Nun aber ziehen sich um einige Waldgebiete Maschendrahtzäune, deren
Sinn und Berechtigung
uns fremd bleiben. Nein. Wir reihen uns nicht ein in den Jammerchor derer,
die da schreien, für eine gefallene Mauer hätten wir Abertausende
neuer Zäune beschert bekommen.
Aber im Wald? Sollen Pilzsucher vom Pilzdiebstahl ferngehalten werden?
Oder geht es hier nur um die Markierung von Besitzansprüchen?
Und welche Behörde genehmigt diese Possen?
Denn hier geht es in erster Linie nicht um uns. Wir Nackten Affen haben
uns seit der Seßhaftigkeit der Zivilisationen daran gewöhnt,
kleinere oder größere Stücke an Grund und Boden abzustecken
und als Besitz zu deklarieren. Die Auffassung der Australneger, der Indianer,
ja, ziemlich aller steinzeitlichen Völker, die dieses Verhalten für
völlig unsinnig befanden, ging verloren. Denn Bodenbesitz bedeutete
mit dessen Ausbeutung und Nutzbarmachung Macht. Nun gut!

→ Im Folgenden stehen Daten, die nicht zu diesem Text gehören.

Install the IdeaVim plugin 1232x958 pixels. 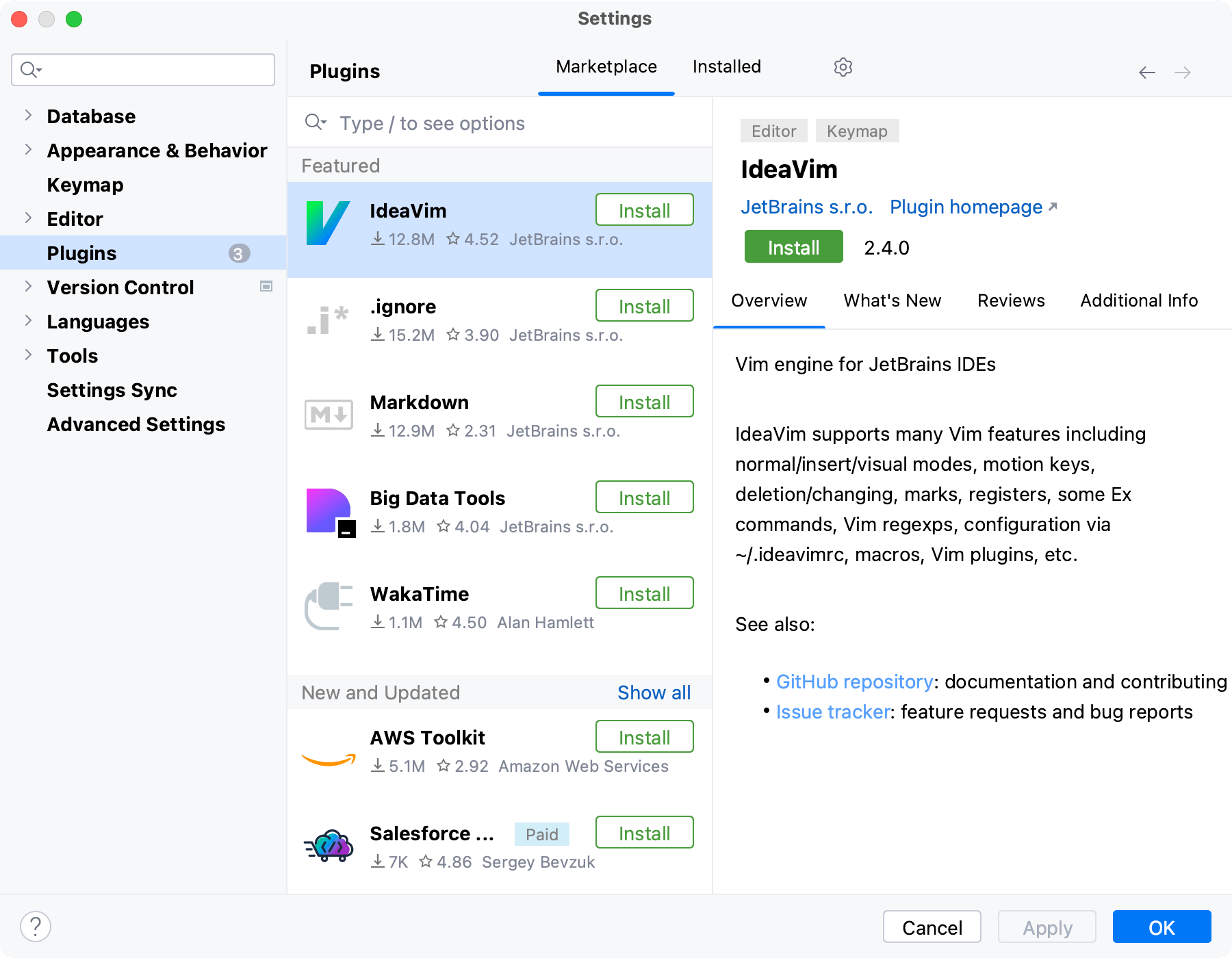pos(793,247)
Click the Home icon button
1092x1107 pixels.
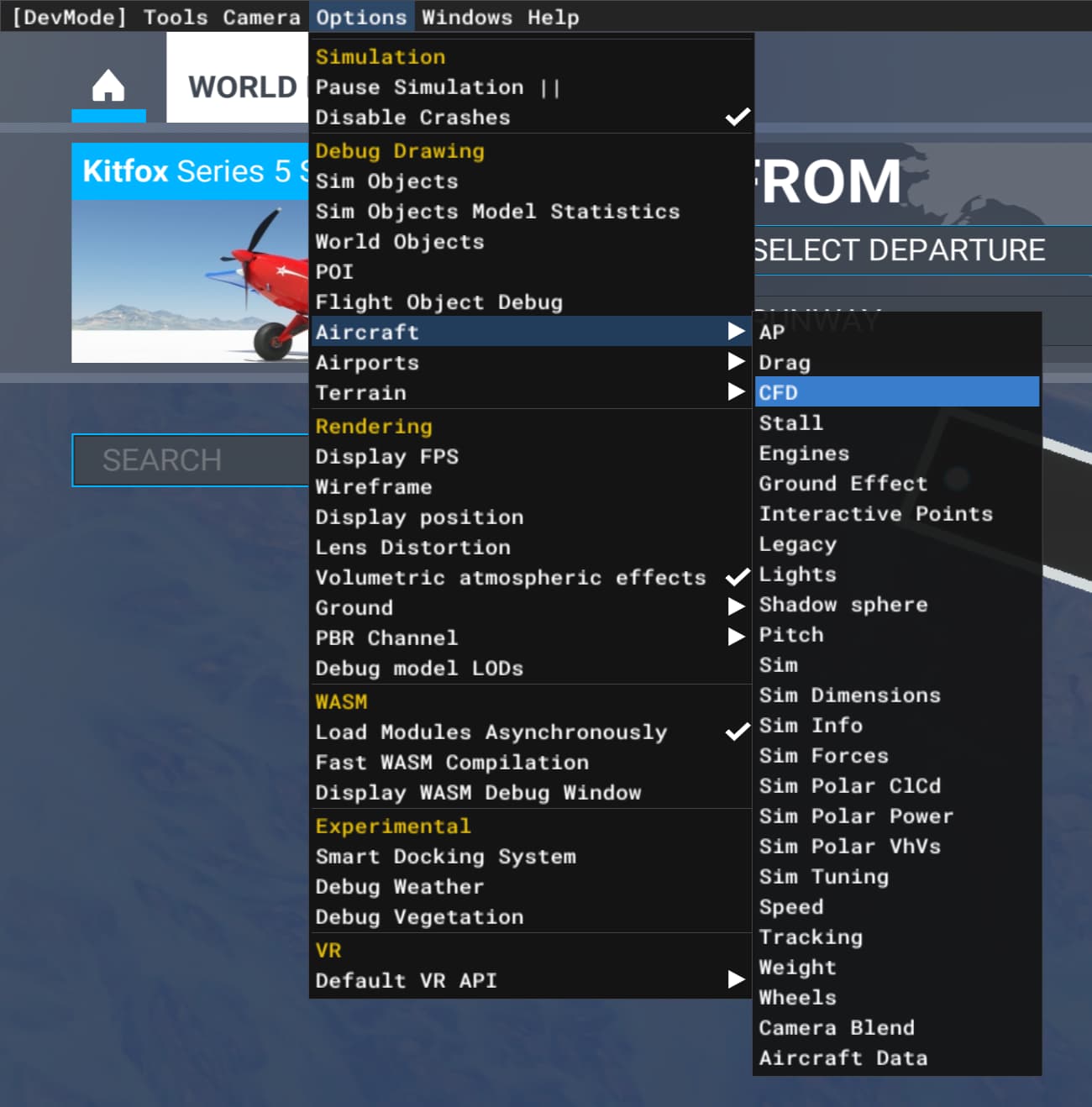click(x=108, y=87)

Im Deutschland unseres Zeitalters bedeutet der Besitz von Wald meistens
mehr Last und Arbeit, als Ertrag und Gewinn. Waldgrundstücke feilbieten,
heißt oft mit faulen Eiern handeln.
Was aber, wir fragen es noch einmal, sollen dann die besagten Zäune?

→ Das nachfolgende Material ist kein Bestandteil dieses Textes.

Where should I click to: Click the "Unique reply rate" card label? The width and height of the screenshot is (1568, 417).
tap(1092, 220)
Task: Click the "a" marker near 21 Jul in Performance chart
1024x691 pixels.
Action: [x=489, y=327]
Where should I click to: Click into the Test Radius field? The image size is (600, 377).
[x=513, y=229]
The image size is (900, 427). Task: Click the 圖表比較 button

Vielleicht mögen sie hie und da ihre Berechtigung haben, wo ein Förster
beschlossen hat, eine Schonung von jungen Setzlingen vor dem gefräßigen
Wild zu schützen. Wir wissen beispielsweise, daß unsere von
idiotischer Jagdleidenschaft besessenen adligen Vorfahren Damwild, welches
in unseren Wäldern nicht heimisch war, hier einzig zu dem Zweck aussetzten
und ansiedelten, um einen „Vorrat“ an zu bejagendem Wild anzulegen.

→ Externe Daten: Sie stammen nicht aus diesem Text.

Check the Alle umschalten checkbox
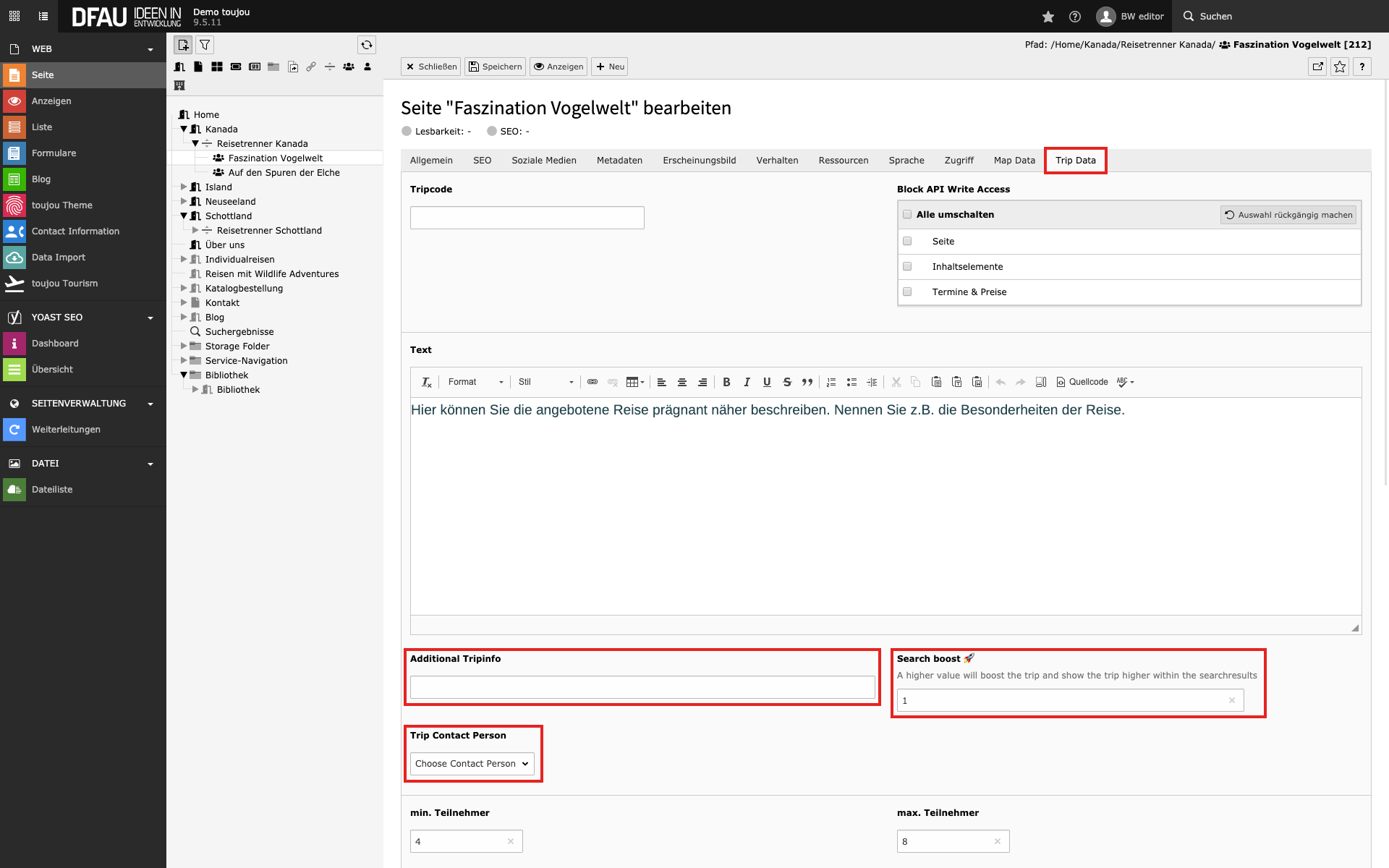pos(907,215)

Das ist nun einmal geschehen und nicht wieder zu korrigieren. Die Natur
wird sich entsprechend einzurichten wissen und mit eigener Umgestaltung
reagieren. Und hier sind wir beim Kern unseres Problems:
Es gibt Eigentümer des Waldes, die ein weitaus verbriefteres Recht
und einen ungleich größeren Anspruch auf das haben, was man
noch so leidlich als die Reste des Deutschen Waldes ansehen mag: Nämlich
seine Bewohner. Die Rehe, die Füchse, die Wildschweine, die Dachse.
Viel mehr ist uns an Artenreichtum ja schon nicht mehr geblieben. Diese
unsere Mitkreatur wird in keinem Kataster des Nackten Affen als Eigentümer
geführt. Nichtsdestotrotz sind sie es. Denn sie bewohnen ihn. Sind
auf ihn angewiesen. Auf seine
Biosphäre, sein Nahrungsangebot, seinen Schutz.
Es ist eine gottverdammte, vom Nackten Affen erdachte Lüge, wenn
er seinem Schöpfer die biblischen Worte in den göttlichen Mund
legt: „Machet euch die Erde untertan und das Vieh auf Erden, die
Fische im Wasser und die Vögel in der Luft sollen alle euer sein!“
Sie gehören ihrem Schöpfer und sich selbst – aber nicht
dem irregwordenen Raubaffen, der sich Mensch nennt.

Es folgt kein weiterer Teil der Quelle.